One of the first acts of the Soviet government was to issue a decree on peace removing Russia from the slaughter of interimperialist World War I and demanding of all belligerents a “just, democratic” peace without annexations or indemnities. The Soviet newspaper Izvestia soon began publication of treaties concluded during the war. Lenin and Trotsky’s Bolshevik Party was driven by the perspective of world proletarian revolution. Indeed, the October Revolution was a beacon of liberation for the exploited and oppressed in the advanced capitalist countries and in the colonial and semicolonial world. Along with the Soviet government’s renunciation of predatory agreements reached by prior regimes, the publication of the treaties helped spark waves of struggle by those under the boot heel of the imperialists, whose dirty deals were now laid bare.

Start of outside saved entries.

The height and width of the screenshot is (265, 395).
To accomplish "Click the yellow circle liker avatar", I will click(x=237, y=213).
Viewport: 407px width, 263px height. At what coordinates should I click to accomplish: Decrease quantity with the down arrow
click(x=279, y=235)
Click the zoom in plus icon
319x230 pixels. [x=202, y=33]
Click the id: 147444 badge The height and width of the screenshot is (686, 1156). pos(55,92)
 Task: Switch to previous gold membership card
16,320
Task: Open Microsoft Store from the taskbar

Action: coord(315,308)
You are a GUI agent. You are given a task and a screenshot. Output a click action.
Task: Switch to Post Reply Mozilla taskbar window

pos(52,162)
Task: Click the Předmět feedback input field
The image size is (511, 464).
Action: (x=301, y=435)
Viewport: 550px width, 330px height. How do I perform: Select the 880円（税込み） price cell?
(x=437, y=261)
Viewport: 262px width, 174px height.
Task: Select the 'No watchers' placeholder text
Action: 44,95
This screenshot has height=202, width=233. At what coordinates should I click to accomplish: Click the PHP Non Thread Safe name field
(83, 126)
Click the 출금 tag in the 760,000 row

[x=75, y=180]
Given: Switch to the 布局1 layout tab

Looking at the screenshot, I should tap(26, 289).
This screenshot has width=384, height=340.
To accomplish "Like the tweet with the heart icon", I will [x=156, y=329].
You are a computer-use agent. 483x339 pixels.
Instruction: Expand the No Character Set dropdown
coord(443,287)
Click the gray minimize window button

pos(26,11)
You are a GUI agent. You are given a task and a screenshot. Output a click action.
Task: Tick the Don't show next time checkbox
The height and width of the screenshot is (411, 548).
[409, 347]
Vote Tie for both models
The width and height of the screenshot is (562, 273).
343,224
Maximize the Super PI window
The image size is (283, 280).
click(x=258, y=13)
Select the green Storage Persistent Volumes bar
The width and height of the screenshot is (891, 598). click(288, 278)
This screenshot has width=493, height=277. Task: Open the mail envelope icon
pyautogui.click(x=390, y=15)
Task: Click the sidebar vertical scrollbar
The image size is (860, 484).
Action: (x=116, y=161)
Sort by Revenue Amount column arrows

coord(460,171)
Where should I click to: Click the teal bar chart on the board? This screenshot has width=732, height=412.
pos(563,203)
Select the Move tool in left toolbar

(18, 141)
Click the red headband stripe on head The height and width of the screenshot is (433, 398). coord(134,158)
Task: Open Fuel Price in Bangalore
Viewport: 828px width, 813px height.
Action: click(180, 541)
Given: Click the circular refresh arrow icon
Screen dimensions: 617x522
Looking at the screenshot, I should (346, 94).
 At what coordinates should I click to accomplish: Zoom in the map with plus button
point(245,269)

For proletarian revolutionaries, the materials provided by Manning are of real value in opening the eyes of the world’s working people to the systematic violence and lies that prop up capitalist rule. Opponents of imperialist occupations and war must be won to the understanding that it will require a series of socialist revolutions to put an end to the capitalist order. It is to provide the necessary leadership to the proletariat in this struggle that we are committed to forging Leninist-Trotskyist parties around the world.